Papers
Topics
Authors
Recent
2000 character limit reached

FinReflectKG – MultiHop Benchmark

Updated 25 November 2025
  • FinReflectKG – MultiHop is a benchmark that advances multi-hop QA by leveraging a temporally-indexed financial knowledge graph extracted from S&P 100 filings.
  • It employs LLM-prompted subgraph pattern mining and a rigorous two-phase pipeline to generate and validate evidence-grounded QA pairs.
  • The benchmark demonstrates significant improvements in correctness and resource efficiency, supporting scalable, provenance-aware financial question answering.

FinReflectKG – MultiHop is a benchmark and methodology suite for evaluating multi-hop question answering (QA) over financial disclosures, leveraging a temporally indexed knowledge graph (KG) constructed from S&P 100 companies’ SEC 10-K filings for 2022–2024. The resource addresses the central challenge in financial QA: relevant facts are dispersed across filings, sections, temporal spans, and companies, and LLMs often fail to retrieve or connect the correct context for robust multi-hop reasoning.

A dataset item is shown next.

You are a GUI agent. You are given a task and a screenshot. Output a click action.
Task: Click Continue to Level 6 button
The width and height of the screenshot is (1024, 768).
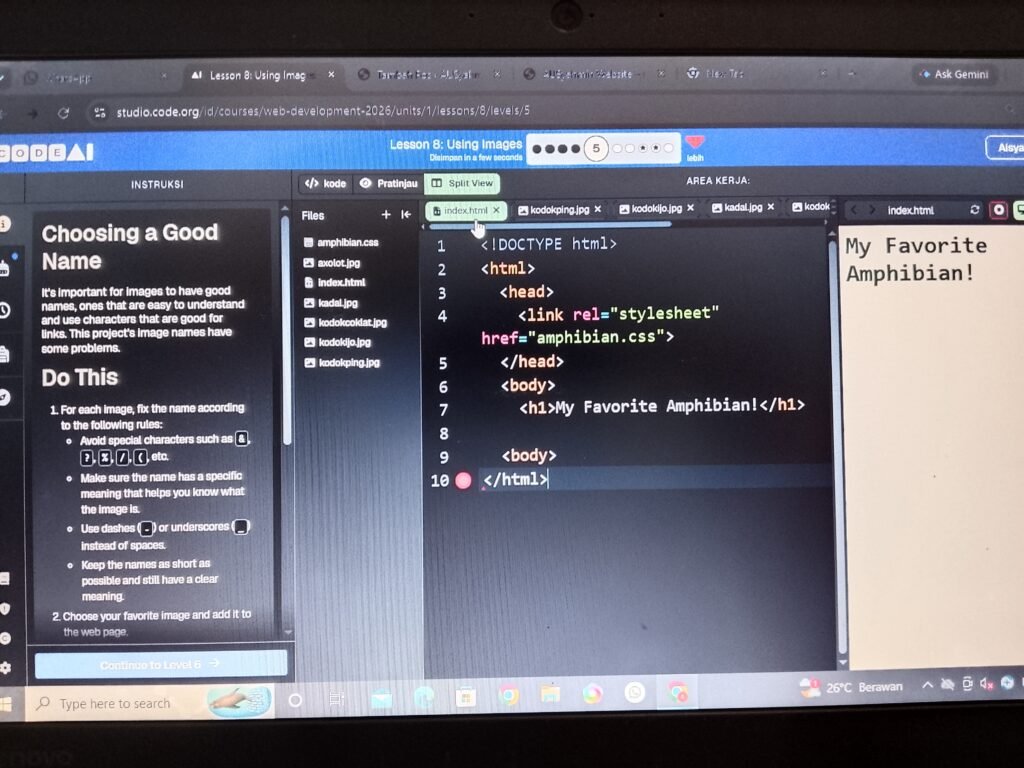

FinReflectKG – MultiHop systematically evaluates retrieval and reasoning under controlled evidence regimes and establishes a path for scalable, provenance-aware financial question answering grounded in knowledge graphs (Arun et al., 3 Oct 2025).

1. Underlying Knowledge Graph: Temporally Indexed FinReflectKG

FinReflectKG – MultiHop is built upon the FinReflectKG, a source-attributed, temporally indexed financial knowledge graph extracted from S&P 100 10-K filings for 2022–2024. Each triple in the KG has the following properties:

  • Provenance Attribution: Every RDF-style triple (⟨subject, predicate, object⟩) is linked to a precise document chunk (file, page, chunk ID) in the underlying filing, ensuring every fact is auditable.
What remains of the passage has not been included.